Saved data entries:
* * *
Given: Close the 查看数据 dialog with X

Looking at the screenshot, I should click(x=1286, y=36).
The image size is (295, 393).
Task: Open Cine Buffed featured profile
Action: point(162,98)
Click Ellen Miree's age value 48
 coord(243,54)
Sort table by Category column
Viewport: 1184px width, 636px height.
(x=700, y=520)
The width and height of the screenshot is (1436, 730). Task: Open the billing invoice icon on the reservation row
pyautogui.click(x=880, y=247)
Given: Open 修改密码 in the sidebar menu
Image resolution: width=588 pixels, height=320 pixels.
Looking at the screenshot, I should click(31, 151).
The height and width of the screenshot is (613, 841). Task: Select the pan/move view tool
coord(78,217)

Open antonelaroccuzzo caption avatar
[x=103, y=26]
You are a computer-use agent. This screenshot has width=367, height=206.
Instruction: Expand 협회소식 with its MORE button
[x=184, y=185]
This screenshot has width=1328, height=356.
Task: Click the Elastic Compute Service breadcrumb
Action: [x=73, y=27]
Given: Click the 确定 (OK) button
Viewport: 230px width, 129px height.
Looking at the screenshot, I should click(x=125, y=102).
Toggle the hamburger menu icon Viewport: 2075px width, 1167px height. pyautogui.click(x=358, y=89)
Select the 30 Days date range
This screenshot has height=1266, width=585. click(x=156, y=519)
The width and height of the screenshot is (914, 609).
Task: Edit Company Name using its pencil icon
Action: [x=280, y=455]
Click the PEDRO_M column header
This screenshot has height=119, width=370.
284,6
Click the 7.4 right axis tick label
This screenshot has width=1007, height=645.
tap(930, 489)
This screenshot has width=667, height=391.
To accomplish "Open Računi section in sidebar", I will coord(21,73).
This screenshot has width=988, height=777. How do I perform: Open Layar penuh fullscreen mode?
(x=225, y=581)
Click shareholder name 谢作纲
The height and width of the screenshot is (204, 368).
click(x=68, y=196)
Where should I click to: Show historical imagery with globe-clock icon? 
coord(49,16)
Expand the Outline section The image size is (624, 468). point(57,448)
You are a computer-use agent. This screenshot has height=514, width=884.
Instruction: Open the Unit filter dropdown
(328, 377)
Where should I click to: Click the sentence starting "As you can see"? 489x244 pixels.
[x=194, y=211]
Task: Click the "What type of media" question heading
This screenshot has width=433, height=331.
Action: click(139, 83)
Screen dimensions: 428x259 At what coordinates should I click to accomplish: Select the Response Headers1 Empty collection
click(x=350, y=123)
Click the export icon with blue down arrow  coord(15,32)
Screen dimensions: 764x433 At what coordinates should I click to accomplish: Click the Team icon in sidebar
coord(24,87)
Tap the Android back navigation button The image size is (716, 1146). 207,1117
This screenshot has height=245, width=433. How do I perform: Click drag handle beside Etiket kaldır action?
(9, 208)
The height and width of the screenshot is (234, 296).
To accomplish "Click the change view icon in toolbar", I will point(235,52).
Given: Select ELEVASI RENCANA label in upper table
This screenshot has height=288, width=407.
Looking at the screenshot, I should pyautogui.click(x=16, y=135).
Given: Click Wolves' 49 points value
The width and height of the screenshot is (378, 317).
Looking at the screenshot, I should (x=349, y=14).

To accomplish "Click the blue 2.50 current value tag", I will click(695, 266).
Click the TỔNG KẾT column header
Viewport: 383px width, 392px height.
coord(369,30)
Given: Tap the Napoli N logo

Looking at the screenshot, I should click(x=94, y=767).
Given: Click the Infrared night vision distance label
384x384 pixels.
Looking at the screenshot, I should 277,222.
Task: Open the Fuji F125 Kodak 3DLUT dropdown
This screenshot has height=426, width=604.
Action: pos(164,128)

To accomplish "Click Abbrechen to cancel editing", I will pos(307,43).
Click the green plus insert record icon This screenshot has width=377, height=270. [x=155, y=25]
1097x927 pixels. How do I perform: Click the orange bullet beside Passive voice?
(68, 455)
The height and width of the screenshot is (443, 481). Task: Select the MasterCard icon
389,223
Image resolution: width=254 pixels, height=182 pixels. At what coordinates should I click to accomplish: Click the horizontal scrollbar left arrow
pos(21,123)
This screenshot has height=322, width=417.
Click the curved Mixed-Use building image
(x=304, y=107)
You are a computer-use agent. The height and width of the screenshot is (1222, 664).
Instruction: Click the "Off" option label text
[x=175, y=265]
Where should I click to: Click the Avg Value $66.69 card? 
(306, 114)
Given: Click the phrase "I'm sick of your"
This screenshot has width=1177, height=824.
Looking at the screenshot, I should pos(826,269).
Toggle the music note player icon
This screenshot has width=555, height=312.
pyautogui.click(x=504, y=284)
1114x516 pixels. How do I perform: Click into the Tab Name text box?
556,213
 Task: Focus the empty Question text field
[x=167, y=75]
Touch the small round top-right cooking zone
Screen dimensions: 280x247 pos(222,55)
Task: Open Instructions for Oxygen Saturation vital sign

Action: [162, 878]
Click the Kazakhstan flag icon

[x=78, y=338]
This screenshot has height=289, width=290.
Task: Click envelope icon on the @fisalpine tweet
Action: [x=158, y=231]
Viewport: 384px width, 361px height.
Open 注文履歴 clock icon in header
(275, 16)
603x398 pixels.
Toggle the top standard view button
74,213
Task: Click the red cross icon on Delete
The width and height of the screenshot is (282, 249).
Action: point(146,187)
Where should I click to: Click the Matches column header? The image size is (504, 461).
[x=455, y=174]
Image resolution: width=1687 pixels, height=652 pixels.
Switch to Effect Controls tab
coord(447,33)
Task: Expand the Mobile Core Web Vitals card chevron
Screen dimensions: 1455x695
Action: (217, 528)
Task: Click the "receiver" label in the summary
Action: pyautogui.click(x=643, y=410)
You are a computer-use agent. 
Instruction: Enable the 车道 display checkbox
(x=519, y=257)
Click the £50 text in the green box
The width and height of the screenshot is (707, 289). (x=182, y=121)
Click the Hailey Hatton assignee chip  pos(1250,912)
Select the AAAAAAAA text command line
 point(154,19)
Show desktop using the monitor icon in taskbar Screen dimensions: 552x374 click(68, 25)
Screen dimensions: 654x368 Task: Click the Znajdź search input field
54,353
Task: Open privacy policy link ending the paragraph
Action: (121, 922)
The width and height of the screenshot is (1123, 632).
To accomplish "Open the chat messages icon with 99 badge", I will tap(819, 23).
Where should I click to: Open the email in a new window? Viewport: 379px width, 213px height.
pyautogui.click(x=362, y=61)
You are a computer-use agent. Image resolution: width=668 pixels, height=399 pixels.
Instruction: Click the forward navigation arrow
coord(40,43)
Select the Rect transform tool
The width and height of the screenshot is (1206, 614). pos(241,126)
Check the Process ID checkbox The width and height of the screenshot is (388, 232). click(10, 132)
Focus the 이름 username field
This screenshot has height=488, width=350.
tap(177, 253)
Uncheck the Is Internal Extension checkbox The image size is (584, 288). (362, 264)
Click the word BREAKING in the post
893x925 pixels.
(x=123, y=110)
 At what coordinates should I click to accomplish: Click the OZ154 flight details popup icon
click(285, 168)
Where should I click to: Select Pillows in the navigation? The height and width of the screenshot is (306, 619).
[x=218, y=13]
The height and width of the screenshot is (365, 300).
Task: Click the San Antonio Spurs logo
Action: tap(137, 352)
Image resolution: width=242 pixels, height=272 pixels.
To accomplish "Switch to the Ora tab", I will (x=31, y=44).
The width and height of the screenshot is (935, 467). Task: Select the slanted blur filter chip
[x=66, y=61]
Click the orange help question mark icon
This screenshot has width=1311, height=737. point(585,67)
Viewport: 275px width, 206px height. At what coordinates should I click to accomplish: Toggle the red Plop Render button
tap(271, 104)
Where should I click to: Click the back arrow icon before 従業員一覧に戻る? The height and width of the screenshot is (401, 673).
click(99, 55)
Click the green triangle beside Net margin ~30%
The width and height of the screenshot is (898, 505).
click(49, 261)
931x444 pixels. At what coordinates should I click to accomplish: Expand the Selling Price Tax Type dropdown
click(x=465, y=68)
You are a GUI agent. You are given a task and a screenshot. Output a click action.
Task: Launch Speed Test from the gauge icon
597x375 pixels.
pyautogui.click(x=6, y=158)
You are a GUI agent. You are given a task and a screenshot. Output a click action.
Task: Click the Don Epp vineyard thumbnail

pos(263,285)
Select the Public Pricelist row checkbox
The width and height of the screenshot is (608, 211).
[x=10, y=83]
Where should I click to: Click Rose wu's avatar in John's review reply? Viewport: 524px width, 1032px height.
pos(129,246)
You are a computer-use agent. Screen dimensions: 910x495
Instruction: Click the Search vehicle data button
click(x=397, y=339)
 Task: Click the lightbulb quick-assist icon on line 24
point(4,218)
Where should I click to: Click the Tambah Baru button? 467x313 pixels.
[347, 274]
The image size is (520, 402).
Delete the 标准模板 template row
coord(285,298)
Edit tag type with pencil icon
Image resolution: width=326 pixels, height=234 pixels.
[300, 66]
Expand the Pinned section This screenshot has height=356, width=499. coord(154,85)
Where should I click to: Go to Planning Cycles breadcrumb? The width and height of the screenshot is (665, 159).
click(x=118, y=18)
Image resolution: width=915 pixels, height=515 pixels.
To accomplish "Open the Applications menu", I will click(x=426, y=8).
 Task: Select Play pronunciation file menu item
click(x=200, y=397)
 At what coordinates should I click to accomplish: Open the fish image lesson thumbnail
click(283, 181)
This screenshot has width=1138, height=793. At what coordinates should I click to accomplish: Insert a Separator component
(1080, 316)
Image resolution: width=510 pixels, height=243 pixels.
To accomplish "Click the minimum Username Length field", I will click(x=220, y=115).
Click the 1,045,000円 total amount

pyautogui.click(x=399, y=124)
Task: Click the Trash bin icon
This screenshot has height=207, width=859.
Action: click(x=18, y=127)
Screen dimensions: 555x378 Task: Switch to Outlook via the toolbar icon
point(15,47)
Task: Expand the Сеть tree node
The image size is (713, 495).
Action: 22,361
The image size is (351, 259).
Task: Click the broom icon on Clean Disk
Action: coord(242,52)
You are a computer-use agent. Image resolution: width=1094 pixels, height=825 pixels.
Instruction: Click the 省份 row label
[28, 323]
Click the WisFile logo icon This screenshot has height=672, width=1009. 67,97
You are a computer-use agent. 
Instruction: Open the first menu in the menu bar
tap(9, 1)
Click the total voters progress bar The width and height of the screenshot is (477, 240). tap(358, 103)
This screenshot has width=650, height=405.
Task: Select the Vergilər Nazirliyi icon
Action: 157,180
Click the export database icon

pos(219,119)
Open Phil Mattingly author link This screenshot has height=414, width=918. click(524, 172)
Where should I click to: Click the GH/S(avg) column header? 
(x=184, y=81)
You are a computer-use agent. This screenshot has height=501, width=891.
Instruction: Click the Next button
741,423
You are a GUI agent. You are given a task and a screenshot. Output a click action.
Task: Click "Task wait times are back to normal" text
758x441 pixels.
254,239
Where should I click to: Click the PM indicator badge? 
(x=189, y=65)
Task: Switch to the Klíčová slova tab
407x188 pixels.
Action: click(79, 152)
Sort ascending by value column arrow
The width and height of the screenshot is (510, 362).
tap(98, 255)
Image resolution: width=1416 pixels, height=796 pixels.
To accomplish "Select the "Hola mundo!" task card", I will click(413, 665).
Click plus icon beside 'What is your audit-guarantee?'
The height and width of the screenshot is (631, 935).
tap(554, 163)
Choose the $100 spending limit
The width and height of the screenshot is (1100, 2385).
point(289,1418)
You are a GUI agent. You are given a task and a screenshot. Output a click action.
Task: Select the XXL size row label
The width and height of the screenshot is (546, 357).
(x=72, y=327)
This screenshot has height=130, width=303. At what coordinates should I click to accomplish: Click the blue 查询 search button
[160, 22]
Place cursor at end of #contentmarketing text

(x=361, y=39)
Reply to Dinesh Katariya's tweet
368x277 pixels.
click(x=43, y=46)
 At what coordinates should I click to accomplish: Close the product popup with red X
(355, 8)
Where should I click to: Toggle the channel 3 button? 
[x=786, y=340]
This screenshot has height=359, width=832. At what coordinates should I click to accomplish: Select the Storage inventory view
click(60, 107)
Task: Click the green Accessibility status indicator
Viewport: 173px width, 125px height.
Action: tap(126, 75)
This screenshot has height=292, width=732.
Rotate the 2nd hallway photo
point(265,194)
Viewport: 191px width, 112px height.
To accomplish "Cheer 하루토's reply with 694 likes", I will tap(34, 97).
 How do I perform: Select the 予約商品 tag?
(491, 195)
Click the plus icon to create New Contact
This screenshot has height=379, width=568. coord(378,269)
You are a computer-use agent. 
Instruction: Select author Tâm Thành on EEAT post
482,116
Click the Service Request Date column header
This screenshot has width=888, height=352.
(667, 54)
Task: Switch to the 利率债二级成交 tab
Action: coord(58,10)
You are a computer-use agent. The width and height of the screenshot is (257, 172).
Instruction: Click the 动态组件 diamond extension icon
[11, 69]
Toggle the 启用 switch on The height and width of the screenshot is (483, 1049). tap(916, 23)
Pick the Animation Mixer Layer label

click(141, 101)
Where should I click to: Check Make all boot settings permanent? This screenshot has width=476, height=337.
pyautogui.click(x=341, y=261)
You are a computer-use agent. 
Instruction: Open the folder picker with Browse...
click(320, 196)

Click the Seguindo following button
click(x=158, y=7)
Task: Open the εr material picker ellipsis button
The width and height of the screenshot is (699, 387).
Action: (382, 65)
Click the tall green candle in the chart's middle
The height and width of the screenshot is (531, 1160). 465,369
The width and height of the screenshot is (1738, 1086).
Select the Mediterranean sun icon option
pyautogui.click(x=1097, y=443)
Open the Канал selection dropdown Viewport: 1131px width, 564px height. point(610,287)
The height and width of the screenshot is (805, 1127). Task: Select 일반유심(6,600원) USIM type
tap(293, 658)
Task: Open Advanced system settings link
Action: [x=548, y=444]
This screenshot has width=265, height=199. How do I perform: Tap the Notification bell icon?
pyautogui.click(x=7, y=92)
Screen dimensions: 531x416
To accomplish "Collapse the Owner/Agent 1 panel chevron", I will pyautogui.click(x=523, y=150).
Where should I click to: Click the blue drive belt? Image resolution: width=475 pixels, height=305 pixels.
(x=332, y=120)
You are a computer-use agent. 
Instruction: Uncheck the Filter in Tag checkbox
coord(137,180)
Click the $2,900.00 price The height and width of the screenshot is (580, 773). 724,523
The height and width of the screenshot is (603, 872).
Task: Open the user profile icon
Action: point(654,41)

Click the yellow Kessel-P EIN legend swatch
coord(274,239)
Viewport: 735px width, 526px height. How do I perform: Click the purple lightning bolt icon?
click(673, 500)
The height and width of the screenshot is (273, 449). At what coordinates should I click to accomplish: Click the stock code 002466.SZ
* * *
What you will do - From the very first line of the records down to the line with "Given: Click the 确定 (OK) button", please write out each line exactly, including both ends and no other lines.

Exercise result -
Given: Close the 查看数据 dialog with X

Looking at the screenshot, I should click(x=1286, y=36).
The image size is (295, 393).
Task: Open Cine Buffed featured profile
Action: point(162,98)
Click Ellen Miree's age value 48
 coord(243,54)
Sort table by Category column
Viewport: 1184px width, 636px height.
(x=700, y=520)
The width and height of the screenshot is (1436, 730). Task: Open the billing invoice icon on the reservation row
pyautogui.click(x=880, y=247)
Given: Open 修改密码 in the sidebar menu
Image resolution: width=588 pixels, height=320 pixels.
Looking at the screenshot, I should click(31, 151).
The height and width of the screenshot is (613, 841). Task: Select the pan/move view tool
coord(78,217)

Open antonelaroccuzzo caption avatar
[x=103, y=26]
You are a computer-use agent. This screenshot has width=367, height=206.
Instruction: Expand 협회소식 with its MORE button
[x=184, y=185]
This screenshot has width=1328, height=356.
Task: Click the Elastic Compute Service breadcrumb
Action: [x=73, y=27]
Given: Click the 确定 (OK) button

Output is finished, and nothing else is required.